** begin SOURCE **
The memorial service is hard to shoot not least because the school hall is filled with schoolboy extras, who chatter and are soon bored and though Nick H. does his best to damp them down the boys’ natural exuberance, inappropriate in the circumstances, keeps breaking through.
The scene is tricky, too, in that it involves talking to the camera. This is easily done on the stage but much harder to bring off on film: sometimes it works, sometimes not, though without it always being obvious why. Nick shoots an alternative version in which most of the talking to camera (and the information thus conveyed) is done as dialogue and this seems to work better.
Still it’s a lengthy job and as we do more and more takes the schoolboys, not understanding why they are having to do it again, start groaning when another take is announced and applauding when it’s finished. The PAs are powerless to control them and what we need, I suppose, is a figure like that of the Headmaster in the film who can scare the shit out of them.
16 August. The actors are normally picked up first thing by car and taken out to Watford and then, when we have finished shooting, taken home. It’s easy enough in a morning but the journey home can be much slower and so some of them have taken to going by train, as I do, Watford to Euston only a twenty-minute ride.
Sacha Dhawan is an Asian actor from Manchester and Sam Anderson from London is of mixed race. Coming home together this last week they were both stopped and searched at Euston. Quite cool about it they also found it funny, though Sacha says that having to spread and be searched as commuters hurried by was a bit shy-making. Nor did the police seem to know what they were looking for. Sacha writes poetry and has kept a diary of the filming, and having been told that they were actors, the police went through his diary and questioned them about the film though less in the interests of counter-terrorism, Sacha felt, than as readers of Hello magazine.
Today I travelled to Euston with Sacha, rather hoping he would be stopped again so that I could see the process at first hand. But for the first time in a fortnight there were no policemen at the station.
** end SOURCE **
** begin EXTRACTED INFORMATION **
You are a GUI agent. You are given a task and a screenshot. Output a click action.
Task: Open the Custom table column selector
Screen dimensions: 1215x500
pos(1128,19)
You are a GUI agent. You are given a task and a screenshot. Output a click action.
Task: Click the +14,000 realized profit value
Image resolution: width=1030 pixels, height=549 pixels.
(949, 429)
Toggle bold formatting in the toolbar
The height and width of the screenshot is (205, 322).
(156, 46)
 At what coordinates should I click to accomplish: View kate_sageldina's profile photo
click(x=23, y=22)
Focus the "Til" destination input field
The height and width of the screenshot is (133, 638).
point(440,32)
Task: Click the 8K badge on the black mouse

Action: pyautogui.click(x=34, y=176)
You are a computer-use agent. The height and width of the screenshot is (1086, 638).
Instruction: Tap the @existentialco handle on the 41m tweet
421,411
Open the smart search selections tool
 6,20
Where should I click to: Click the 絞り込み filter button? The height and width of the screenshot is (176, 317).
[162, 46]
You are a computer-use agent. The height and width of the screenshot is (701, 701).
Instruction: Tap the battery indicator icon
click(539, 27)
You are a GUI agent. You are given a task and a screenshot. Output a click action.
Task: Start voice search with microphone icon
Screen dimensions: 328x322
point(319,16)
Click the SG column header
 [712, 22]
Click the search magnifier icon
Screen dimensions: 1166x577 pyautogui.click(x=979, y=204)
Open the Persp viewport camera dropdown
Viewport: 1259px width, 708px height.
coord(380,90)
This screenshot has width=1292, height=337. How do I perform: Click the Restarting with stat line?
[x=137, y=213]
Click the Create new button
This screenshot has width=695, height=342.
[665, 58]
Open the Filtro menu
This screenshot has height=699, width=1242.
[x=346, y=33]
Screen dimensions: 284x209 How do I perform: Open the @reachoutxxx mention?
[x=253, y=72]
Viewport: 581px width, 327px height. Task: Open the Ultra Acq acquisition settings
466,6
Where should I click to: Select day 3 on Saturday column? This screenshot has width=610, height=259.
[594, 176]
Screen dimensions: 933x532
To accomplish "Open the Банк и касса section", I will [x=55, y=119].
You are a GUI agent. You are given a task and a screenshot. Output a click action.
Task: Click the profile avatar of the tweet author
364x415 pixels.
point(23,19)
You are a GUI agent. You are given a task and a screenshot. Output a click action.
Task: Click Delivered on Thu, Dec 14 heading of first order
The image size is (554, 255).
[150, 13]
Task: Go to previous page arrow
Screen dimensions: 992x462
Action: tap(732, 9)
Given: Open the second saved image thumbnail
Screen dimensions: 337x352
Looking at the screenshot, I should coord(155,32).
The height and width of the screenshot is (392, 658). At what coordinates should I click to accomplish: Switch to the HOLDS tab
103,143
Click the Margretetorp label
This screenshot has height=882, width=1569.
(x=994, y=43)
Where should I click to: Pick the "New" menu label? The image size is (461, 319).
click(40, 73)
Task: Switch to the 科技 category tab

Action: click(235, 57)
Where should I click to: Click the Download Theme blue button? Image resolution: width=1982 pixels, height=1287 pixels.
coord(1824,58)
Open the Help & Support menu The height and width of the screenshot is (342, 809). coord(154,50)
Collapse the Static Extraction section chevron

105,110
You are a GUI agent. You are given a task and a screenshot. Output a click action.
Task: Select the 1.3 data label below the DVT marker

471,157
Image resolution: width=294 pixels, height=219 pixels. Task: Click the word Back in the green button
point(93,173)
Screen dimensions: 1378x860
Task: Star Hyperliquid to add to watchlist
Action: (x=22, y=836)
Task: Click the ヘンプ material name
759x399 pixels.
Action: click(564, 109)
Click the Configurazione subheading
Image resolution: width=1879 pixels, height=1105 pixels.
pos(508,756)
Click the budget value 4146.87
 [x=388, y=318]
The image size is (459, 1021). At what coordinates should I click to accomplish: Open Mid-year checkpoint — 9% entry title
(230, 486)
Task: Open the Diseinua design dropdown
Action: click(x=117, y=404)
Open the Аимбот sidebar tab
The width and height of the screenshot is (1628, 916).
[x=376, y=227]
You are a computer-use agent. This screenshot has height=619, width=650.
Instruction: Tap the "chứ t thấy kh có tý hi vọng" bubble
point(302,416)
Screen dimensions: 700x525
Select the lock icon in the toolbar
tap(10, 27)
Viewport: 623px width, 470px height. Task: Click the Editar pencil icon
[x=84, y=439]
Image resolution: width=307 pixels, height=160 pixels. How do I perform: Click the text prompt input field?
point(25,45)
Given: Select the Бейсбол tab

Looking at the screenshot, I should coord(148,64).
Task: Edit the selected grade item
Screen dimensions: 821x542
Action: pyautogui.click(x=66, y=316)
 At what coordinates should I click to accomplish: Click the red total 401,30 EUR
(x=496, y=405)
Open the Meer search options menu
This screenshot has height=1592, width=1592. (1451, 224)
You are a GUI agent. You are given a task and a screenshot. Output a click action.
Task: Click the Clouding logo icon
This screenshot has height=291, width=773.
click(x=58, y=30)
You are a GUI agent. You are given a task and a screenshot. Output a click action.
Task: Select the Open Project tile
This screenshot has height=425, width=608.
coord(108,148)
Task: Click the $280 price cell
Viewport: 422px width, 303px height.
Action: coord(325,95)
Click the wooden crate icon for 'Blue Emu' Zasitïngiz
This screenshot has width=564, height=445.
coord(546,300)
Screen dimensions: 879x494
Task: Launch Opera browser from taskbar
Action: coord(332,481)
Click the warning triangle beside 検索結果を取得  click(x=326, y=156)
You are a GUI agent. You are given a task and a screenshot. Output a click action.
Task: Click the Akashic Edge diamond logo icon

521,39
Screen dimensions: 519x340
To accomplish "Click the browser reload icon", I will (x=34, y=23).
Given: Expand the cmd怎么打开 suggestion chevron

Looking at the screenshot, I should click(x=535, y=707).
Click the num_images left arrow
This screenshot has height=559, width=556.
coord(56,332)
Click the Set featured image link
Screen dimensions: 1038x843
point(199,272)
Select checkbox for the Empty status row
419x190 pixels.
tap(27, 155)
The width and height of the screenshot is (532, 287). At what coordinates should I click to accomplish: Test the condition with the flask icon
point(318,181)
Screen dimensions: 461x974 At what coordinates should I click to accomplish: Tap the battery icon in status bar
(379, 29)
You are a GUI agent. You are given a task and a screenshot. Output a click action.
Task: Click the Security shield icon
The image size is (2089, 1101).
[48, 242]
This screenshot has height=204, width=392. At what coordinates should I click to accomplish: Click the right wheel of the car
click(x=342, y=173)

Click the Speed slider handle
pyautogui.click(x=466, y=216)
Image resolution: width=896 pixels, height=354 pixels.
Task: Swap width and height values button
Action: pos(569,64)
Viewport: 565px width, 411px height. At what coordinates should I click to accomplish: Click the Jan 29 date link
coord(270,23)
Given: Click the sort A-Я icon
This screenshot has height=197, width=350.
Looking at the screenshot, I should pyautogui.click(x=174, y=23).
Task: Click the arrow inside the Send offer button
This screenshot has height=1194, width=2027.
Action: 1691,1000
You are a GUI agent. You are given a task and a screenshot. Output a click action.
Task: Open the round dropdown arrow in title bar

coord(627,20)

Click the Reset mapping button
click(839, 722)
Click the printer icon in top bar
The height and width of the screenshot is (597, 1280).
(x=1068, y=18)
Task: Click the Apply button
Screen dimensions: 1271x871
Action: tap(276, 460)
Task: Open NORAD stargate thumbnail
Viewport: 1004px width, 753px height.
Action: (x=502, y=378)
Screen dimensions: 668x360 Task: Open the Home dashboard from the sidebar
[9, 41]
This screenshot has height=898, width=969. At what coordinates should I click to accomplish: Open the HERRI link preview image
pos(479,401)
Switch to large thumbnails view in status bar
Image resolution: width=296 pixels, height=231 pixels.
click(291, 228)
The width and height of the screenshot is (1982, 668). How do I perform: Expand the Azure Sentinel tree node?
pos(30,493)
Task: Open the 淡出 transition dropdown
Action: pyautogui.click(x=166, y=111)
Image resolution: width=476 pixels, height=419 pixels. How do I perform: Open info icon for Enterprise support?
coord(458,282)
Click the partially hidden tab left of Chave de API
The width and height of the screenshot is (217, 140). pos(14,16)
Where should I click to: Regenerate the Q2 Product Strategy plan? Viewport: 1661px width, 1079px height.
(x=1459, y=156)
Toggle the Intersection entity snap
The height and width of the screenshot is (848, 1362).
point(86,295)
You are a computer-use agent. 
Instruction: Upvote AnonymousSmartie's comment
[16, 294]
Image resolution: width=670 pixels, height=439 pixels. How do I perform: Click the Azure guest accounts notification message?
** end EXTRACTED INFORMATION **
_THE PROBLEM:_ Continue the diary of the filming from the point where it stops, beginning after its last sentence, about the station having no policemen.

_RESPONSE TO THIS TASK:_
On another day (and not with Sacha, fortunately) I overhear a genial looking middle-aged workman, a builder possibly, chatting on his mobile. ‘No, we’re moving, hadn’t you heard? Well, we’re getting outnumbered where we are, know what I mean?’
17 August. A scene in the school gymnasium, the girls’ gymnasium not the boys’, as, like the rest of the school, it’s more old-fashioned, so much so that even the equipment, ‘the apparatus’ as it was always called, has scarcely changed since I was a boy. It’s like revisiting the chamber in which one was tortured years ago: here are the long, brightly varnished forms, the ropes, the wall bars, the tiered box … always a bad moment when another tier was added … against the unyielding side of which I invariably thumped my crotch.
But of course it’s also toys, and before and between takes the boys swing on the ropes and vault over the horse though they can’t do what the script actually requires them to do, namely to hang upside down on the wall bars. So PE master Adrian Scarborough’s line, ‘They won’t want you at Oxford University if you can’t hang upside down on the wall bars,’ has to be cut. The boys get some teen-movie mileage out of being in a girls’ shower room, the changing rooms to me as a boy as much a place of torment as the gym itself.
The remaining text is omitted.